Ok, so you have nothing substantive to offer in a rebuttal. Just the general Trumpian-esque bullshit.

Again, this isn't "conspiracy" - at least in the way you're using it - it's all right there in Bloomberg Market articles and Investopedia entries. It's really not that difficult to understand. You simply do not own your shares if they're not directly registered with the transfer agent & company and, as such, they can be used in such a way as to harm your investment through myriad avenues, mostly from hedge fund algorithms and dubiously legal derivatives and swaps.

Seems to me Payment-for-Order-Flow being illegal in Canada, Europe, U.K, Australia, and Singapore - but legal in the U.S. - should be enough to tip someone off that something may be a little goofy, to say the least.
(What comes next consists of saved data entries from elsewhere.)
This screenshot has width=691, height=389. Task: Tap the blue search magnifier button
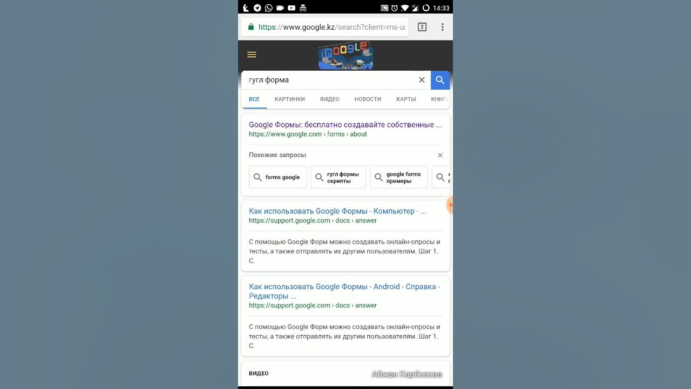point(440,80)
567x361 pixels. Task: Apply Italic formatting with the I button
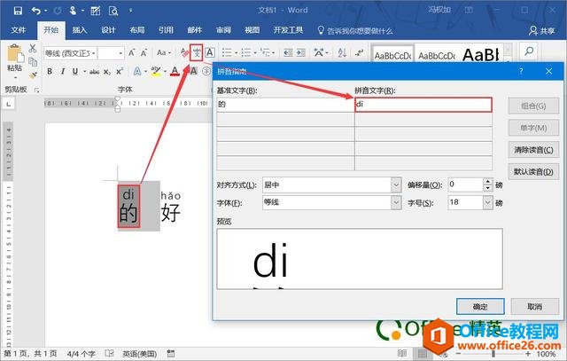(x=63, y=72)
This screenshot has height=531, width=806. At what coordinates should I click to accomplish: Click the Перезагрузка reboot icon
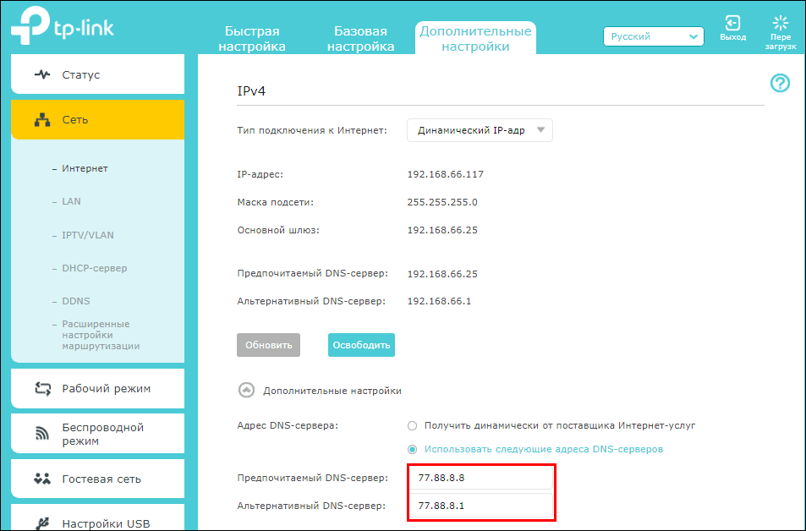780,24
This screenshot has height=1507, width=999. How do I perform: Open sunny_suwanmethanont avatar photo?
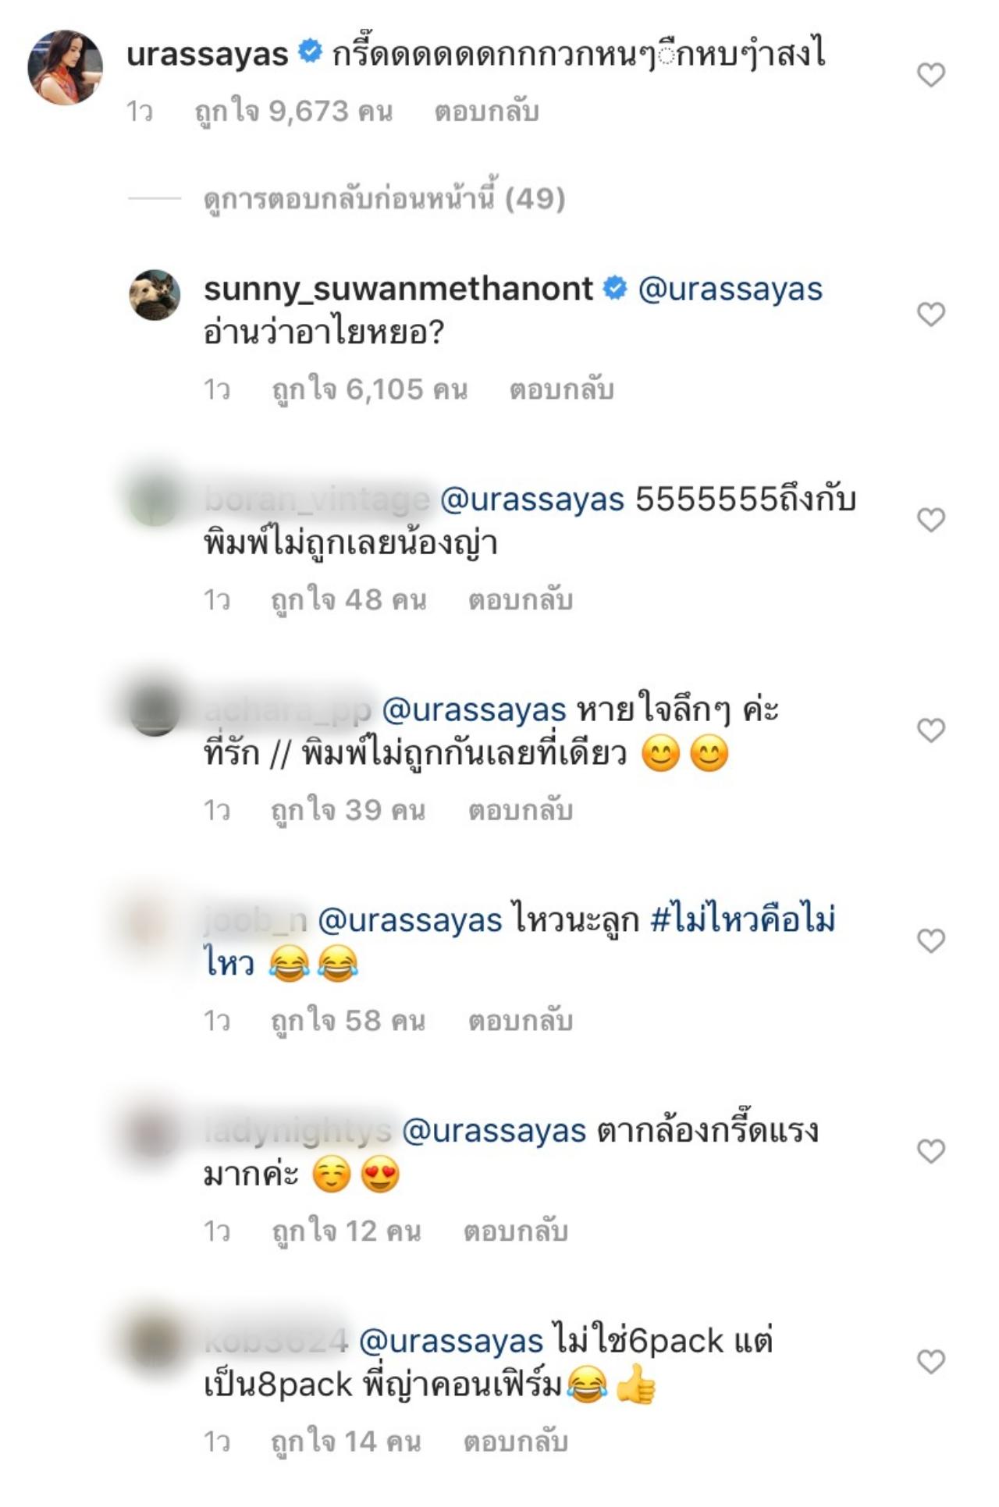point(155,295)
If anyone is interested in learning more about this in more depth, I'd recommend reading "Naked, Short, and Greedy" by S. Trimbath.

Edit: clarification


Edit2: it should be noted that FINRA (Financial Industry Regulatory Authority) and the NYSE are Self-Regulatory Organizations (SROs) - "We investigated ourselves and found no wrongdoing!. More importantly, though, the DTCC/Cede & Co. is also an SRO and it is impossible (for "regular people" - for non-executives of the DTCC) to tell the extent of the problem (namely Failure-to-Delivers, FTDs) throughout the system because they do not provide that information. This wouldn't be a problem if they just came clean - which can, unequivocally and certainly, be done in a safe and privacy-oriented way by publishing related raw numbers that can then be cross-referenced with public information and data.
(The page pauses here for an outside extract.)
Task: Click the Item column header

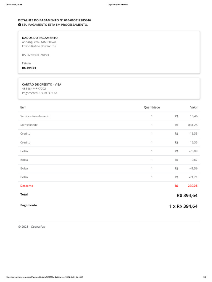Action: (23, 107)
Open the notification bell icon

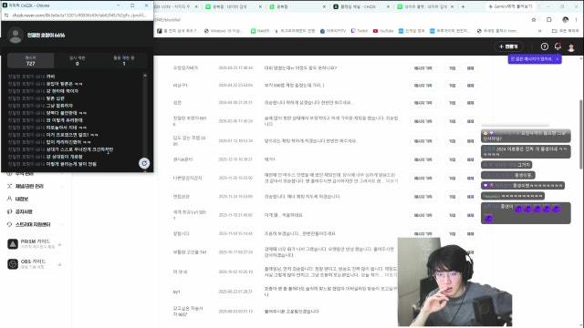558,46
Furthermore, the SEC has made it obvious, for whatever reason, that they only fine companies pennies compared to 100s of dollars in profits - meaning these companies just see it as a cost of business and nothing to really be worried about. The regulatory capture andor corruption is palpable.

When there's talk about "wealth inequality" this and that and "rich getting richer" and "CEO pay has risen X amount while workers' wages have remained flat" - these are some of the major, key mechanisms by which that is happening.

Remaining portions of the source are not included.